I am 15 weeks and one day pregnant today. I am probably too tired to be coherent, but I’m determined to get this post up tonight!
Baby is: the size of an orange, and can now control his/her own movements. I’m still feeling them when I remember to pay attention and I’m trying to do that as much as I can, though I’ve been so busy it’s hard to do, but at night I can feel it and it’s nice.
I am: very tired – I know I have said that every week, but it’s still the only thing I can think of to say when people ask me how I am. Really all I want to do is sleep, and if I ever lie down in the daytime I can fall asleep easily. Not so much at night, unfortunately.
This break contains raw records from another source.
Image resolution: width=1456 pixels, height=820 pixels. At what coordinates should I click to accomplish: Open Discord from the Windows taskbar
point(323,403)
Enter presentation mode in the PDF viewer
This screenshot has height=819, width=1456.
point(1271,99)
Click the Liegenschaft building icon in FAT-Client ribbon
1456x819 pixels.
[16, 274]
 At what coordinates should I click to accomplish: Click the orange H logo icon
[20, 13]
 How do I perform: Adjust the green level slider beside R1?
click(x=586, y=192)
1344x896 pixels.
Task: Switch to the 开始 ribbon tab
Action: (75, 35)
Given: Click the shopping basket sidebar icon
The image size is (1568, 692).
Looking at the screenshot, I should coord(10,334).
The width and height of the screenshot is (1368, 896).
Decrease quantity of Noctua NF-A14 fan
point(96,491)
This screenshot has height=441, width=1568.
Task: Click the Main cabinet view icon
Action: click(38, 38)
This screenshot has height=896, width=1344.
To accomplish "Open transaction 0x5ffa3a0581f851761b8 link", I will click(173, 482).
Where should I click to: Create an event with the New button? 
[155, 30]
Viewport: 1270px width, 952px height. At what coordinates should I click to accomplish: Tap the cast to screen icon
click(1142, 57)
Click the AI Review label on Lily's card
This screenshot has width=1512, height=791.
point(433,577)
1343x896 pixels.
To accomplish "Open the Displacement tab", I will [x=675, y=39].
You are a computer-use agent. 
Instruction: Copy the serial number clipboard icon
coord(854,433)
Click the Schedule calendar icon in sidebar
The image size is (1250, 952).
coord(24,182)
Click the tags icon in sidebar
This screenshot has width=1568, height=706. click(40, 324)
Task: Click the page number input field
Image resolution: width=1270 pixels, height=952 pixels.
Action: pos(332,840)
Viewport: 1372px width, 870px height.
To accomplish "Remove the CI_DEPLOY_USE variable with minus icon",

I have now seen the diabetic nurse, and got my blood testing kit, because I had gestational diabetes in my last pregnancy. So far my levels have been fine, but the testing is a real nuisance and quite unpleasant. It’s also quite difficult being organised with snacks when I am out, and I’m feeling a bit more sick again because I’m trying to eat fewer carbs and fruit which are often the things I am craving to deal with the sickness. It’s a very tricky balance, but I’m going to try really hard to manage the diabetes with my diet as I did last time. I really don’t want to have to take the medication which may make it less likely that I will be able to have a natural birth. I know it’s early to be worrying about that but I can’t help it. I have had lovely natural births with my last two babies, and felt completely normal straight afterwards instead of feeling like I’ve been in a car crash. I can only hope I will be so lucky again.